À Laval, ville natale d’Aubameyang, les filles rêvent de collectif et de victoires.
À Laval, ville natale de l’attaquant d’Arsenal Pierre-Emerick Aubemayang, le foot féminin se développe. Il suffit de pousser la porte du club house de l’AS Bourny, quartier situé à l’ouest de cette ville de 67 000 habitants en pleine expansion depuis l’installation de la ligne SNCF à très grande vitesse, la plaçant à seulement 1h15 de trajet de Paris. Et si ce quartier pavillonnaire du Bourny avait vu des maisons quasi toutes identiques avaler ses anciennes étendues d’herbe à partir des années 80, quarante ans plus tard, les gamins qui peuplaient le quartier sont devenus adultes. Alors pour Adrien, la trentaine passée et coach des féminines, il faut jouer du bouche à oreille pour recruter. Et la bonne vieille technique fonctionne. Puisque trois ans après son arrivée au club, il est passé d’une seule équipe féminine à trois. Une augmentation qui résulte aussi de l’engouement grandissant autour du foot féminin depuis ces dernières années. Le nombre de licenciées a bondi de moins de 90 000 en 2010-2011 à plus de 200 000 en 2020, constatait la FFF dans un rapport publié en mars 2021.

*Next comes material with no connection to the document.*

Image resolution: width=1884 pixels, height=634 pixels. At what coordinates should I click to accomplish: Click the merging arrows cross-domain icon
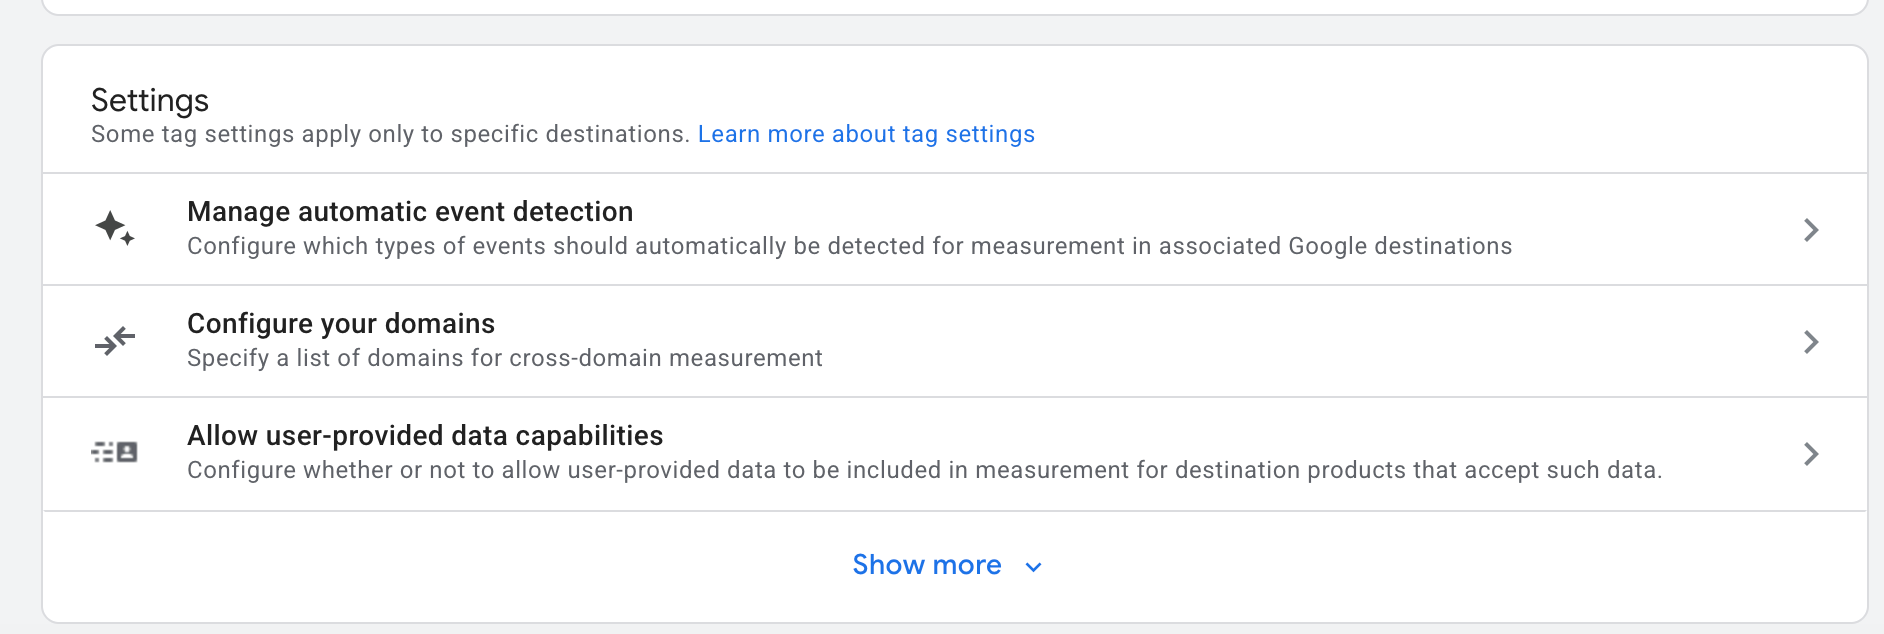[x=114, y=341]
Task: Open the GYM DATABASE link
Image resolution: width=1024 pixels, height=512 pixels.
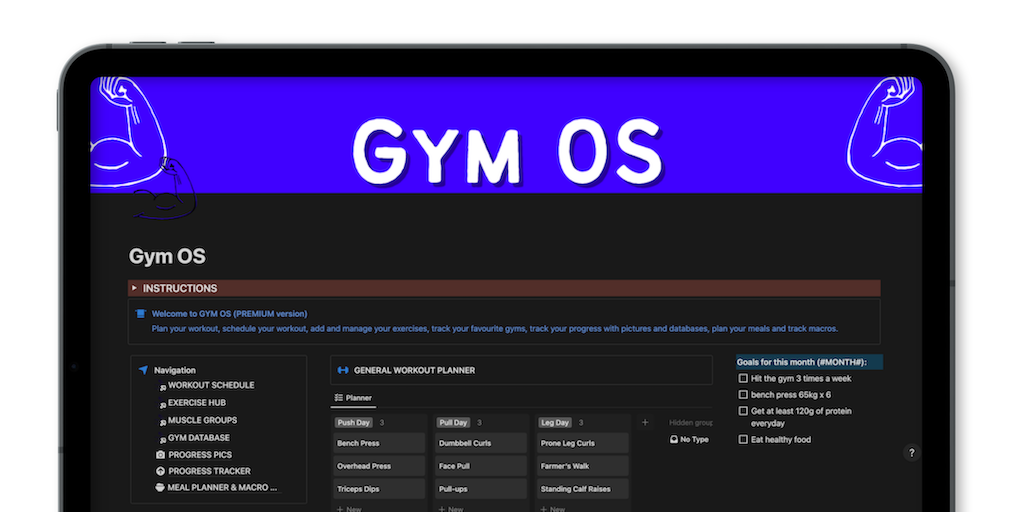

En avalant son café en ce samedi matin de septembre, il n’est pas peu fier du chemin parcouru. “L’individualité au service du collectif. C’est ce que je répète toujours à mes joueuses”, nous avait-il glissé la veille alors que sa nouvelle équipe senior s’entrainait sur le terrain synthétique flambant neuf de l’AS Bourny. Une maxime qu’il s’est imposé à lui même et qui est écrite en rouge sur le tableau veleda qui trône dans le vestiaire partagé par les U13 et U15 en ce samedi 11 septembre. Le box rouge et blanc, fait écho aux couleurs d’Arsenal. Club dans lequel un autre lavallois, Francis Coquelin, enfant du quartier du Bourny et licencié au club à ses débuts, a passé la plupart de sa carrière de 2011 à 2018. Face au maillot de l’ancien Gunner accroché au mur, Adrien peaufine sa compo.
Second poteau Najette
“Celles qui ont oublié leurs protège-tibias vous serez gardienne. Ça tombe bien, on n’en a pas”. Pour ce premier match amical, l’enjeu c’est “de produire du jeu, on s’en fout des buts”, glisse Adrien avant de récolter les portables de tout le monde. À ses côtés, Charly, nouvel alternant recruté par le club est en études à la Win Sport School, première école dédiée au sports marketing dans la ville. “Les filles c’est différent des garçons, au delà de la gagne, elles veulent jouer ensemble” nous confie t-il bord terrain. Une mentalité qui a séduit le garçon qui en plus de gérer la communication du club, entraine l’équipe senior. De 17 à 54 ans, elles se retrouvent deux fois par semaine, avec match le dimanche. Kadiatou maillot sur le dos emmène avec elle son fils de 5 mois, déclaré mascotte de l’équipe. “Personne ne peut le garder, alors on se relaie pour s’occuper de lui durant les matchs”. L’individualité au service du collectif, encore. Si Najette et Christine, les mamans de l’équipe habitent ici, les plus jeunes se demandent si elles doivent quitter Laval pour leurs études. “J’achèterais un minibus et je viendrais vous chercher dans chaque ville pour aller à l’entrainement”, plaisante Adrien en fin de séance.
“Benzema, Kimpembe, Mbappé, Eugénie Le Sommer, Amandine Henry…”, les noms fusent quand on demande aux U15 de nous donner leurs exemples dans le ballon rond. Tous sont français. Et dans cette ville moyenne de province, le match de gala joué par l’équipe de France féminine en 2019 au stade Francis Le Basser, fief du Stade Lavallois, a largement participé à la cohésion du groupe. Adrien le reconnait : “Je cite souvent des références de garçons, par habitude, mais les filles connaissent leur sujet et ça va venir avec le temps”. Ce qui vient aussi, c’est la place gagnée par les filles pour s’imposer dans ce club qui compte quasiment une dizaine d’équipes masculines. “Moi j’ai demandé à ce que ce match soit joué sur le synthétique. C’est simple, les filles doivent avoir le même traitement que les garçons sinon j’me barre”, nous lance le coach. Épaulé par le directeur de l’AS Bourny, il repart ce samedi avec une première victoire. 11 à 0. Sans vraie gardienne. Dans les vestiaires on lance un dernier cri de guerre. “Oh non tu ne vas pas encore nous mettre ton vieux Naps là”. Trop tard, les portables ont été récupérés, ils sont posés sur la table pour une dernière chorégraphie qui finira sur Insta et Snap. “C’est la kiffance, c’est la kiffance”.